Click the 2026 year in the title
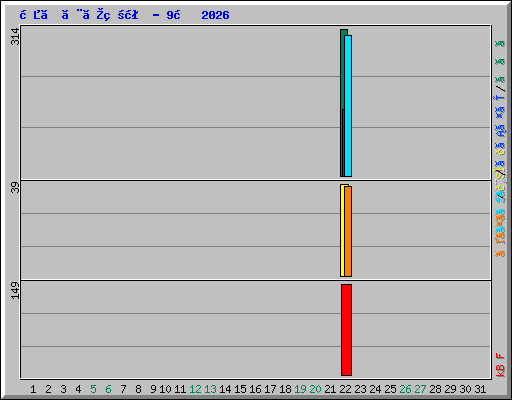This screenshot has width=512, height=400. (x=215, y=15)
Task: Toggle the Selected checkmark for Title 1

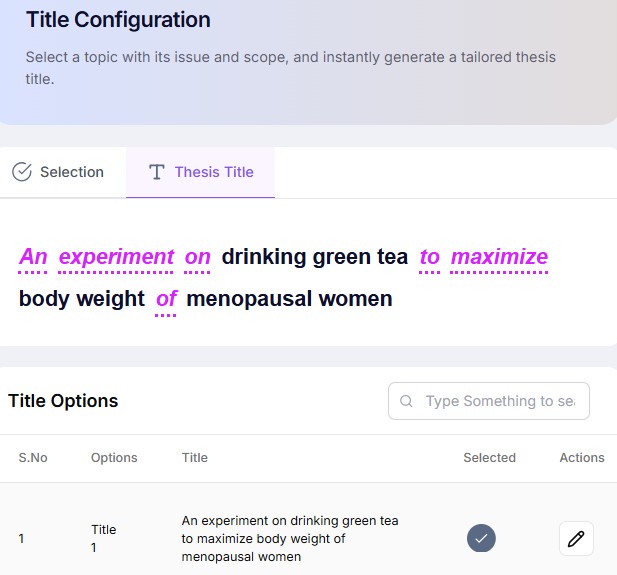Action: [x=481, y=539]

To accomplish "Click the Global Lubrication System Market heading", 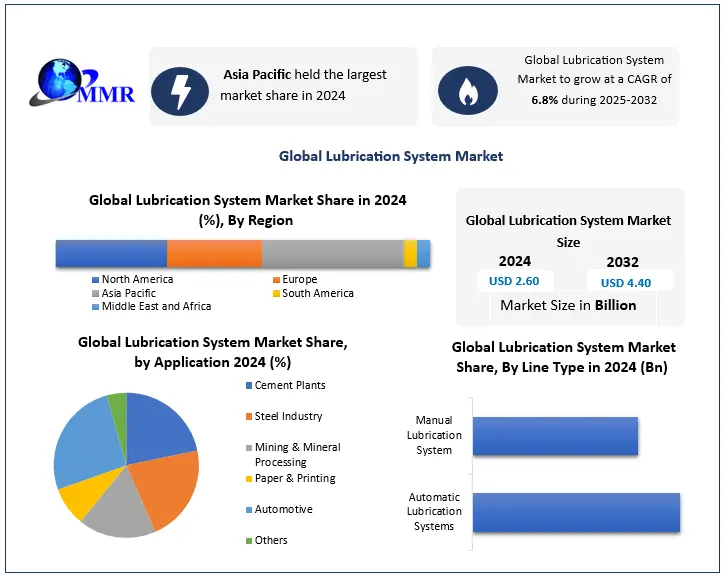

● ● ● ● ● ● ●

# 과제 설명
위의 항목을 모두 한 글자도 바꾸지 말고 다시 입력하십시오. 그림은 답에 넣지 마십시오.

# 풀이
Click the 2026 year in the title
This screenshot has width=512, height=400. (x=215, y=15)
Task: Toggle the Selected checkmark for Title 1

Action: [x=481, y=539]

To accomplish "Click the Global Lubrication System Market heading", 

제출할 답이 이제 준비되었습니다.